The concept of human flight is a relatively new art, while a safe descent from the air has followed closely behind. One of the earliest conceptions of a version of paragliding came in a detailed sketch by Leonardo Da Vinci. Pioneering theorists experimented with descents from clifftops and high buildings, although with limited success.
In the late-Victorian and Edwardian periods, several circus acts in Britain, Europe and the United States experimented with 'exotic' parachute descents, occasionally by women, from hot-air balloons.

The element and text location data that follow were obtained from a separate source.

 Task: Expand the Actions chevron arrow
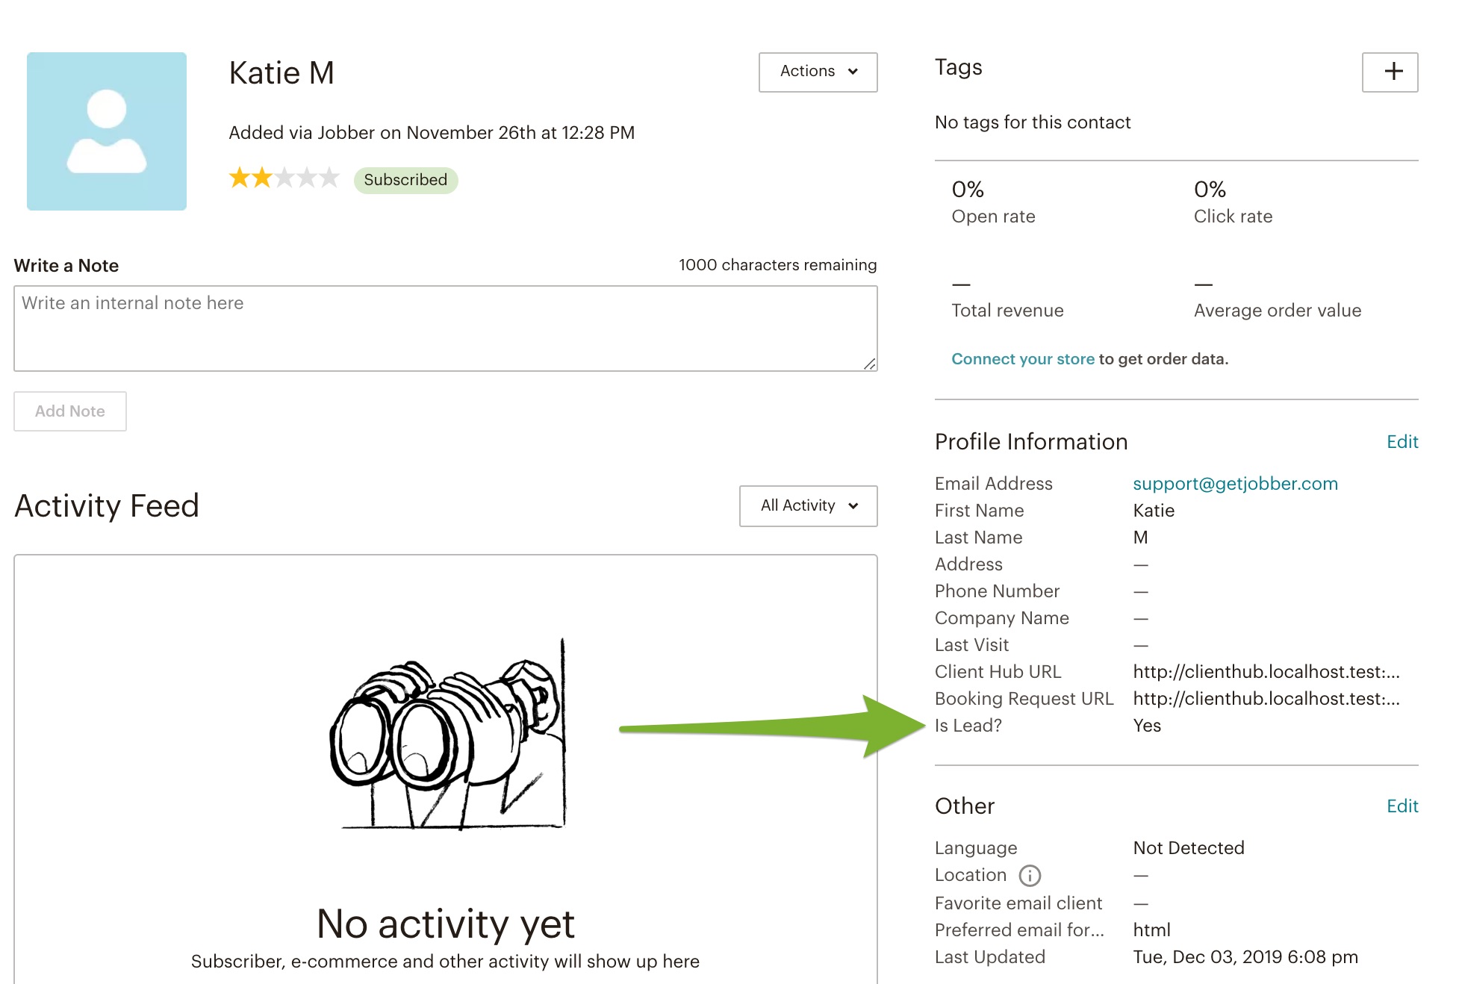(x=851, y=72)
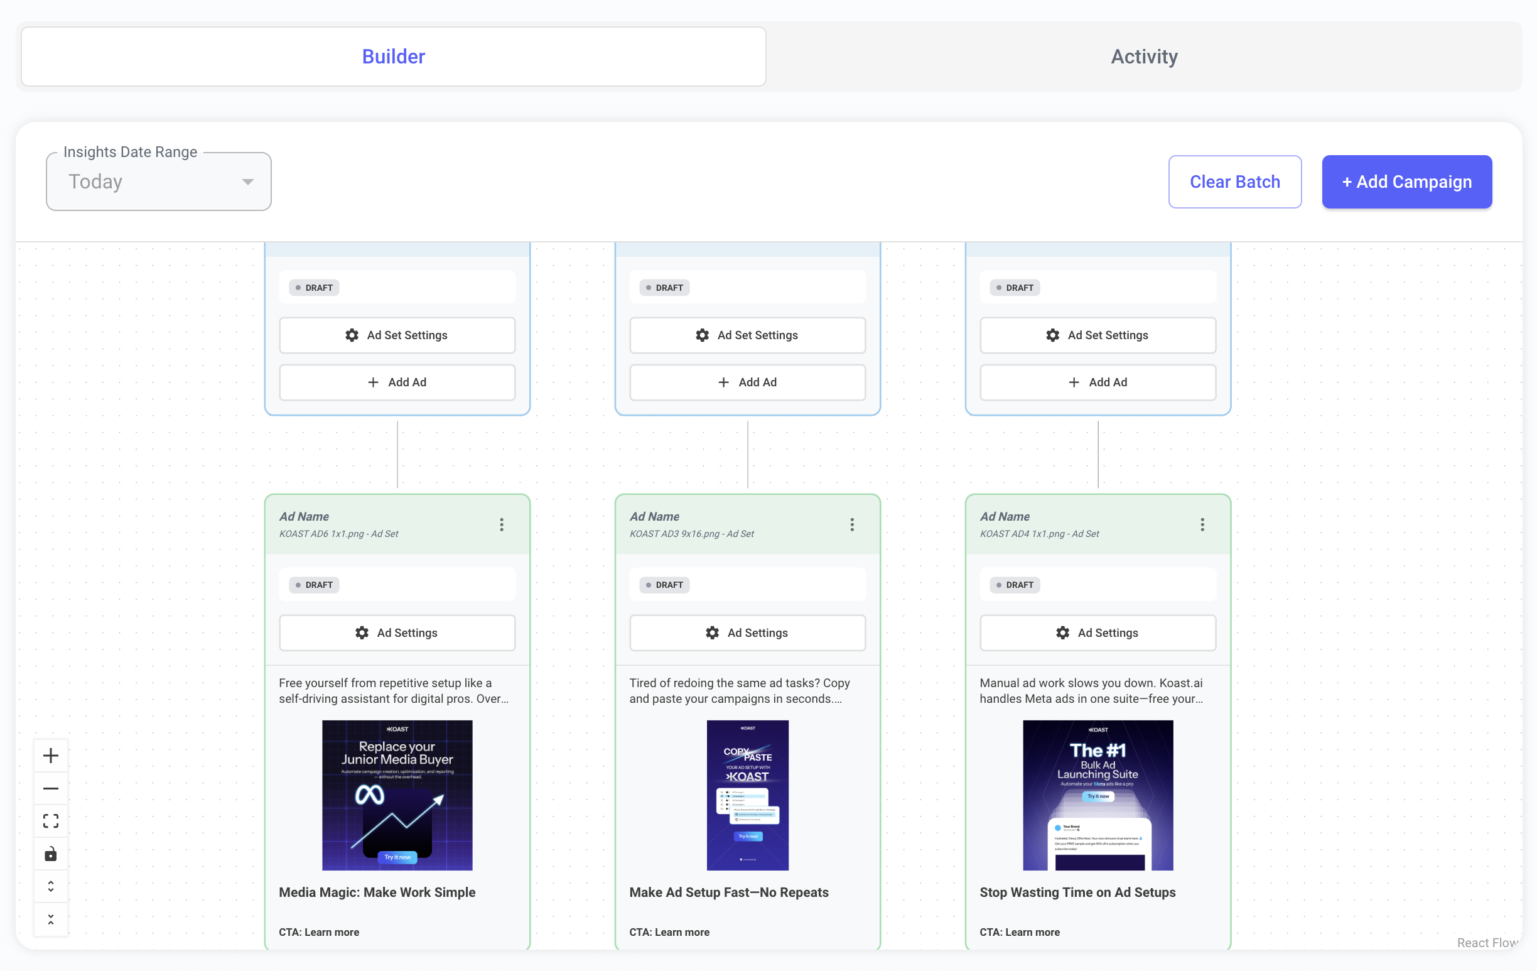Viewport: 1537px width, 971px height.
Task: Open the Insights Date Range dropdown showing Today
Action: point(158,181)
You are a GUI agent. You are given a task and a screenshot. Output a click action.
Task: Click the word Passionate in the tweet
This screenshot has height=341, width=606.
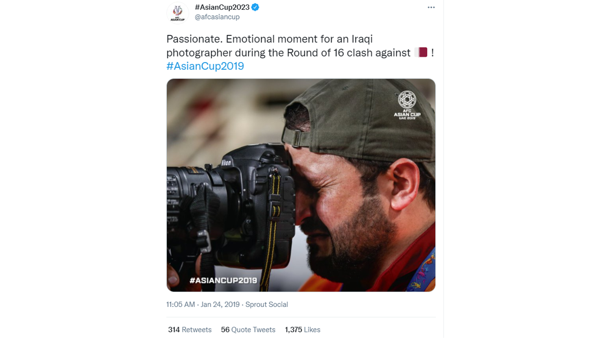(193, 39)
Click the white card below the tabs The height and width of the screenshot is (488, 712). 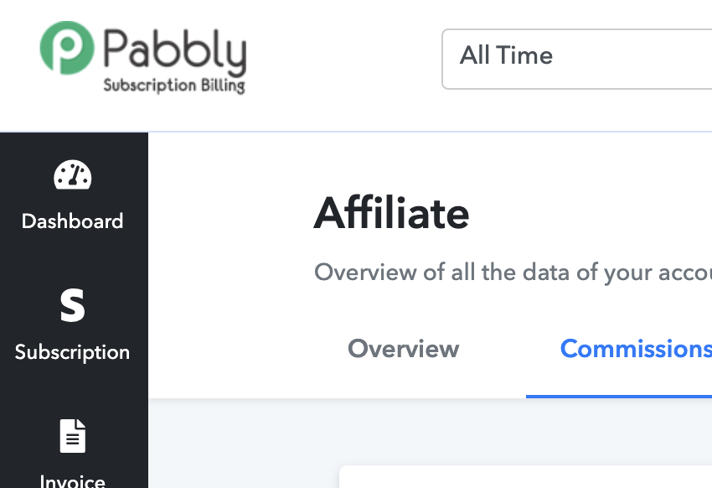[525, 476]
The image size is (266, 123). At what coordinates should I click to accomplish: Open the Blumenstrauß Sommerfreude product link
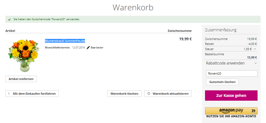pyautogui.click(x=65, y=41)
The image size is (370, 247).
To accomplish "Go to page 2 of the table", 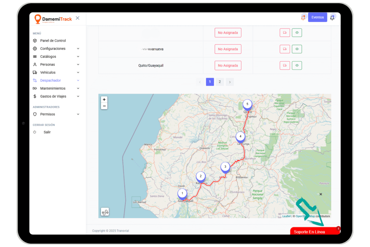I will 220,82.
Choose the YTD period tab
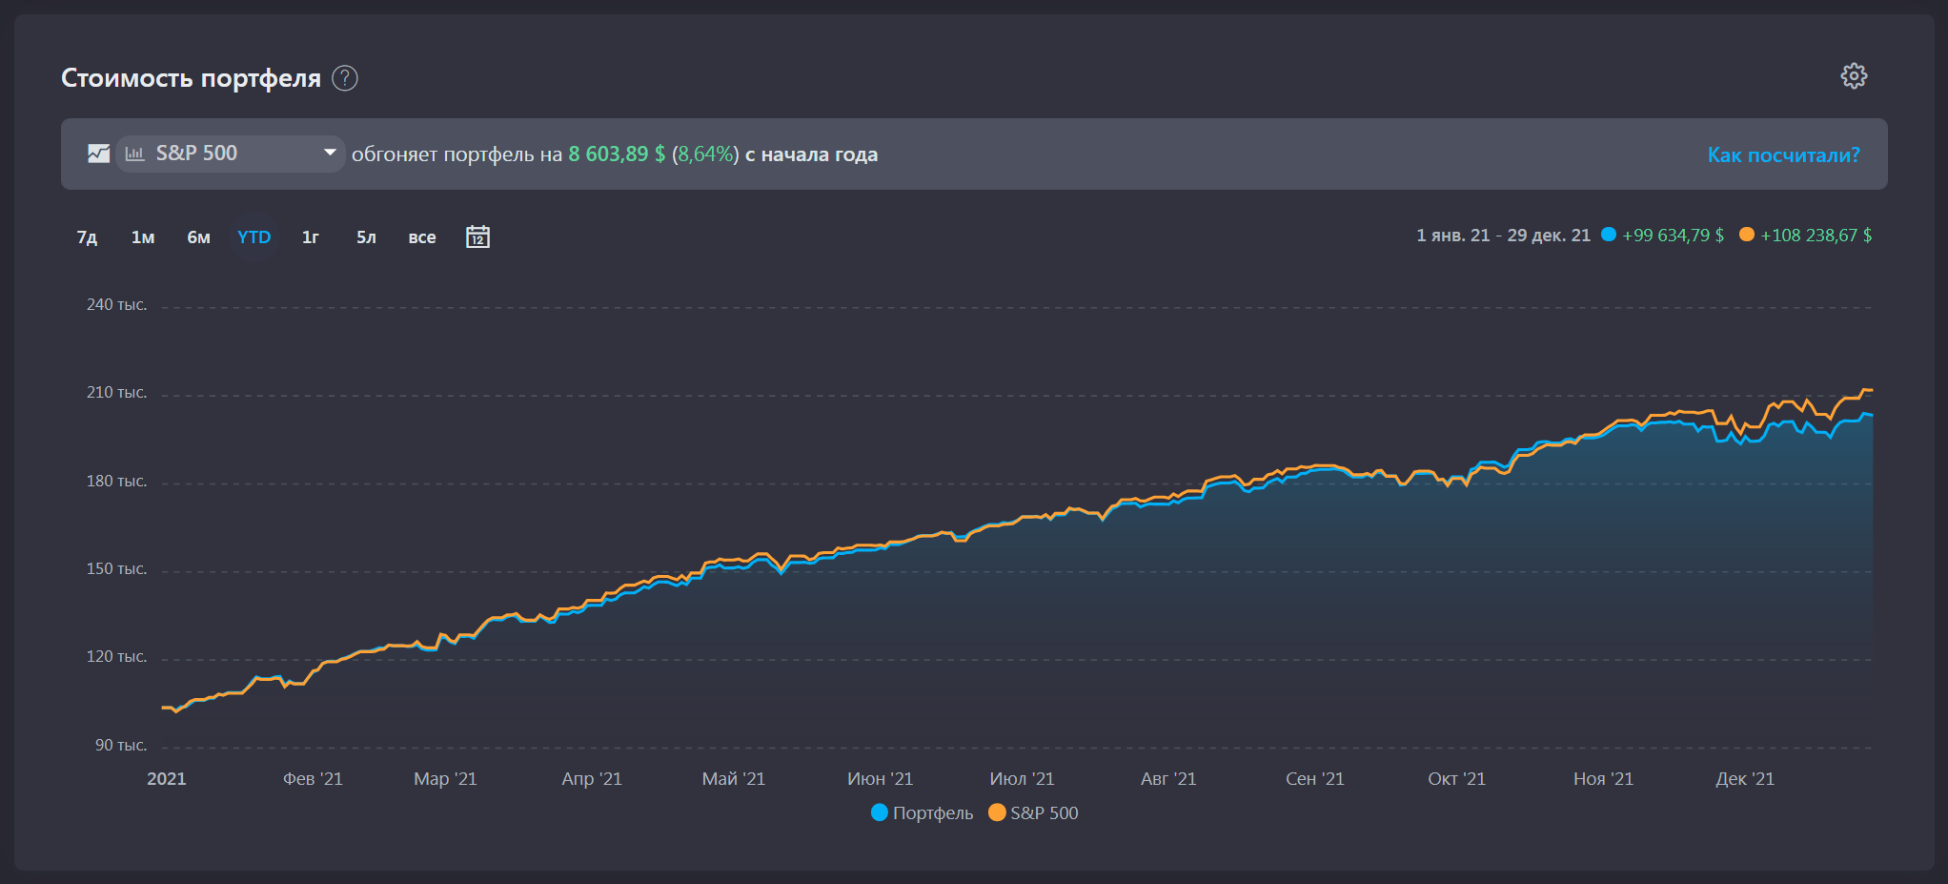 254,237
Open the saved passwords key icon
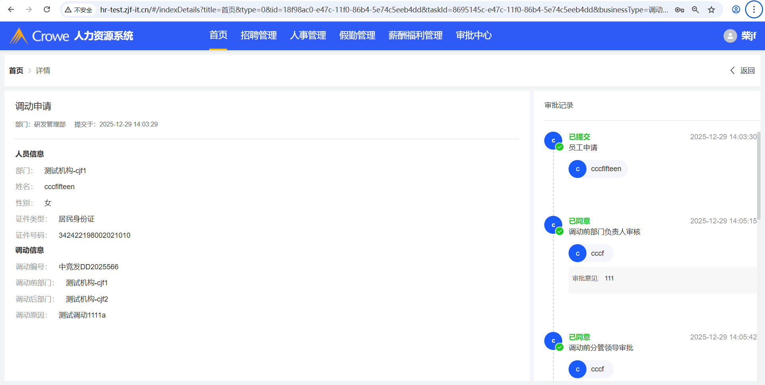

It was not until the early 20th Century however that the Wright Brothers finally pioneered a powered flying machine in 1903. In a few short years powered flight developed rapidly. When the First World War reached stalemate in 1915-6, aircraft were initially used for field reconnaissance, then later as bombers and fighter aircraft over the trenches of the Western Front. As pilots were shot down, so thoughts turned to finding a way for airmen to descend safely to earth. Balloon observers were the first to test a form of military parachute in the latter stages of the war, although it was only viewed as a means of escape, rather than an offensive strategy.
After the war, as the nations of the world sought to recover from the conflict, development slowed. Initial ideas ranged from the daring to the fanciful. An idea for animal parachuting for example, had animals loosely strapped into a cage or basket, attached to a parachute. The sketch attached is remarkably similar to one of Leonardo Da Vinci's drawings.
By the later 1920s, the idea of using troops in an Airborne offensive role began to be investigated. Russian military strategists were the first to begin to experiment with the idea of using aircraft to quickly insert infantry on to the ground. After several years (and a variety of imaginative means of getting men safely to the ground) the Russian Army was the first to demonstrate the potential of flying their new 'Paratroopers' to parachute into battle, securing key military positions ahead of ground armour and infantry attacks.
In demonstrations to the military observers from across the world the technique was skilfully demonstrated on a mass exercise to the watching audience. German representatives from the recently-elected Nazi German military were hugely impressed. However, Stalin included his Russian military parachuting pioneers in the 'Great Purges' of his senior staff after 1936, leaving the German army to explore and perfect the techniques required for precision military parachuting. The German Army also pioneered a gliderborne military capability to insert further men, and heavier equipment into battle as they prepared for war.
After the outbreak of the Second World War, the use of parachute troops ahead of the devastating German Blitzkrieg across Northern Europe in the early-Summer of 1940 proved an important component of ‘Blitzkrieg’ operations. However, the later German assault on Crete in 1941 proved costly to the Germans who restricted the use of the Paratroopers thereafter whilst the British, under the Prime Minister Winston Churchill, were encouraged to develop their own Airborne Forces.